Senior Data Engineer

Posted 5 Days Ago
Be an Early Applicant
Remote or Hybrid
Hiring Remotely in United States
94K-154K Annually
Senior level
Remote or Hybrid
Hiring Remotely in United States
94K-154K Annually
Senior level
Design, build, and operate production-grade, event-driven data pipelines (Kafka/Flink) on GCP to deliver model-ready features. Optimize BigQuery SQL and Parquet performance, develop Python data workloads (Polars/Pandas), deploy ML pipeline components on Kubeflow/Vertex AI with Docker, design event store architectures, and collaborate with ML and platform teams while documenting architecture and standards.
The summary above was generated by AI

EXL is hiring a Senior Data Engineer to join a strategic AI / ML platform engagement with a leading specialty retailer. This is a hands-on build role embedded with the client's platform engineering team.

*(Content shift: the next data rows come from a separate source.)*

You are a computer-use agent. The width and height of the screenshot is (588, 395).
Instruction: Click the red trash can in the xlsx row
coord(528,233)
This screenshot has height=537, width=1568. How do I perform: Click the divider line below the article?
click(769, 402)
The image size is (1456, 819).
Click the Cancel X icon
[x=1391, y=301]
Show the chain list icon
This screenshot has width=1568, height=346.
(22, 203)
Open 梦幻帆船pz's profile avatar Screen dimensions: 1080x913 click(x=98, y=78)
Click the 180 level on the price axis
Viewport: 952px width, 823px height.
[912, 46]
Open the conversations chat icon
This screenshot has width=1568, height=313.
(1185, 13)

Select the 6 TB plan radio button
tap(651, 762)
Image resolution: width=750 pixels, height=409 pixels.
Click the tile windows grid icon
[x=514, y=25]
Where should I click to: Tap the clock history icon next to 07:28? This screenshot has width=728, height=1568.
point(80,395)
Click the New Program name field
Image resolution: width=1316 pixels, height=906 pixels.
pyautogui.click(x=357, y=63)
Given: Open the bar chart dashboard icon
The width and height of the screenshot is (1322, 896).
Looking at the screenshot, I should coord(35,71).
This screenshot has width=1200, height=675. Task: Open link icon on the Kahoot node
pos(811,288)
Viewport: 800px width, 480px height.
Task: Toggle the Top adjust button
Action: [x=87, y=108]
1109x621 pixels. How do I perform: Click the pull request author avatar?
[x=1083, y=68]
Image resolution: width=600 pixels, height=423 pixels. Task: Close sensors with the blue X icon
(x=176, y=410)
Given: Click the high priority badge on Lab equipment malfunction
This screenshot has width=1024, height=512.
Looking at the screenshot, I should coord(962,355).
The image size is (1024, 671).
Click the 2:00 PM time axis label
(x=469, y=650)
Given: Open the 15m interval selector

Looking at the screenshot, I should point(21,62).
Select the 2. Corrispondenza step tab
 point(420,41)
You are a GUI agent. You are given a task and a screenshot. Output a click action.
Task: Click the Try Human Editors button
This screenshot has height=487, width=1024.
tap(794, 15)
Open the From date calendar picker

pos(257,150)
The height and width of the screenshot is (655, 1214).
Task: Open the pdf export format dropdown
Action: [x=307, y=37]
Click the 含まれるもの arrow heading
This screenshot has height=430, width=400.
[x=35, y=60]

The role requires shipping production-grade data pipelines that feed real-time customer event data into machine learning workflows. The right person is comfortable owning the full lifecycle of pipeline design, build, and deployment: from streaming ingestion through event store design to model-ready feature delivery.

This is a high-visibility role with growth potential into a larger book of work as the engagement expands.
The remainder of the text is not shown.